## Task prompt
Look in the data below for the line that has "Click the pessapolens1977@protonmail.com", then print exactly every line from there through the line that has "Task: Click the hammer level badge icon", leaving pictures out.

## Data provided
════════════════════

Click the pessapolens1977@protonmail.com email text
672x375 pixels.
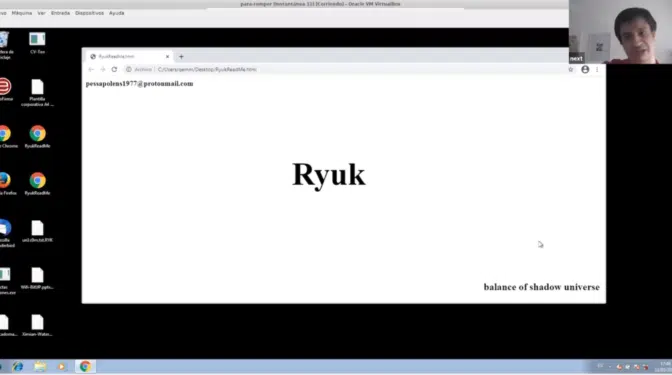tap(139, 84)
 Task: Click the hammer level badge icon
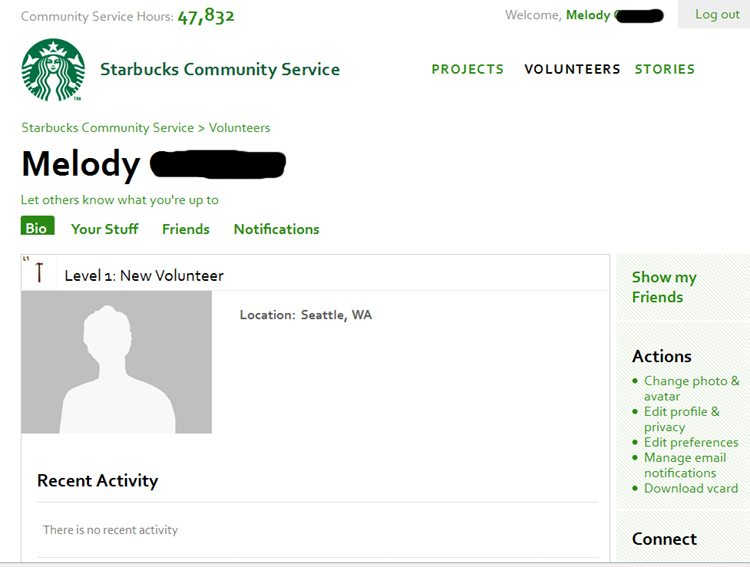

════════════════════

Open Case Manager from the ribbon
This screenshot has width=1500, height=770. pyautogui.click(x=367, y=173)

════════════════════

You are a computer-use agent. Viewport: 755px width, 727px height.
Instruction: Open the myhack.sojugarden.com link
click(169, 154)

════════════════════

## Answer to this exercise
Click the pessapolens1977@protonmail.com email text
672x375 pixels.
tap(139, 84)
 Task: Click the hammer level badge icon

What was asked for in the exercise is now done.